No hay nada extraordinario en la historia de Francis Odong, nacido en el estado de Equatoria Oriental en el extremo sudeste de Sudán del Sur. Pero el hecho de que su peripecia resulte aquí tan común refleja hasta qué punto la guerra alteró la realidad.
El pasado de Odong no llega a los grados dramáticos de las historias de niños perdidos y separados de sus familias por la guerra civil.

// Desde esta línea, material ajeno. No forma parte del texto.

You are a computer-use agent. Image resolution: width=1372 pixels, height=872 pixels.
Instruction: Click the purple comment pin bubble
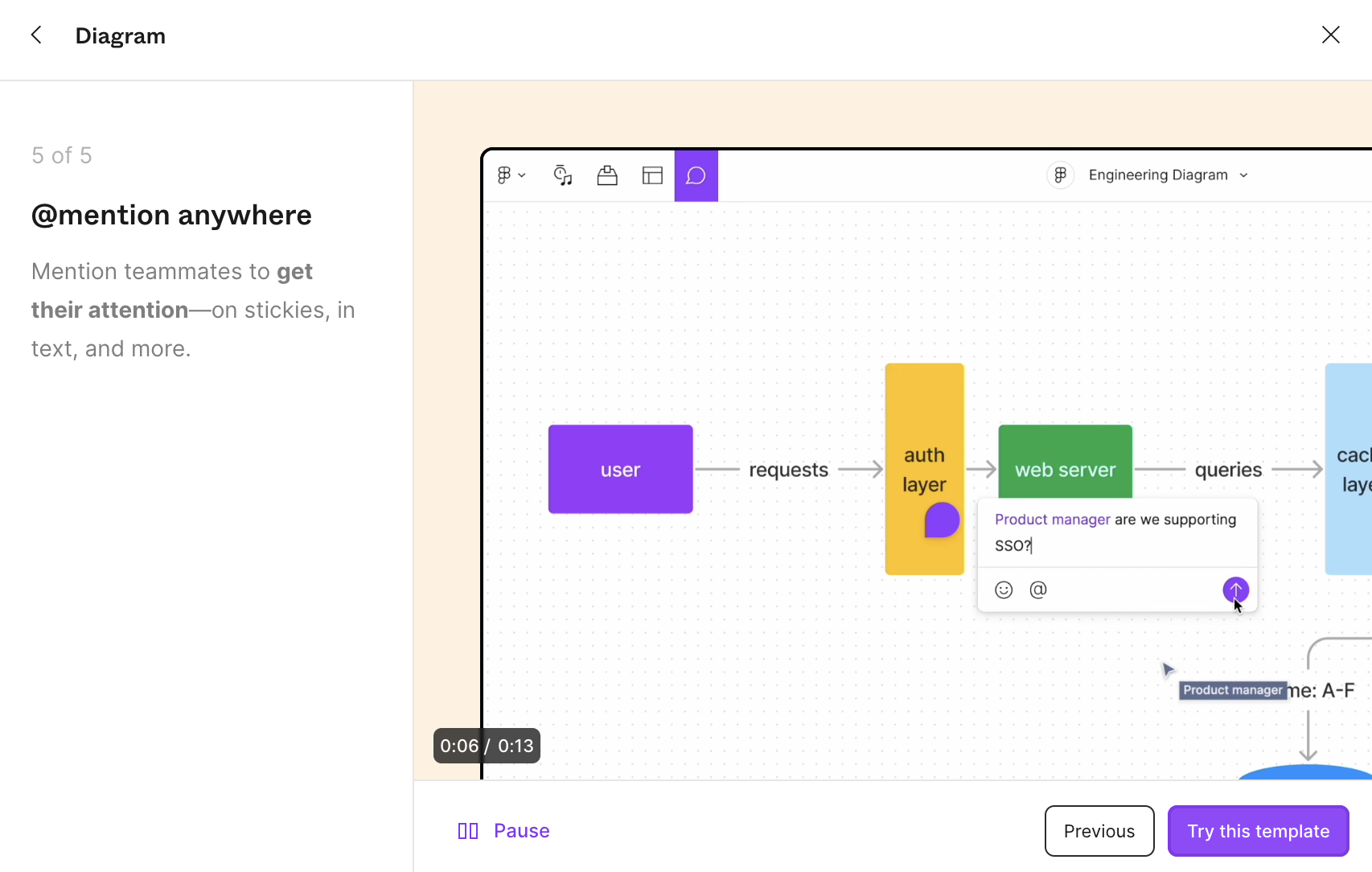942,520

No tuvo que soportar el trauma de ser niño soldado. Pero sí se vio obligado a cruzar la frontera con 14 años y a vivir en campamentos de refugiados. Es la historia de muchos jóvenes sudaneses: una vida descarrilada casi desde el principio.
Es también el registro de un tumultuoso período, 1983-2005, el de la última gran guerra entre el norte predominantemente árabe y musulmán, y el sur negro, cuando murieron más de dos millones de personas, más de cuatro millones fueron desplazadas en Sudán del Sur y casi dos millones huyeron de aquí a países vecinos.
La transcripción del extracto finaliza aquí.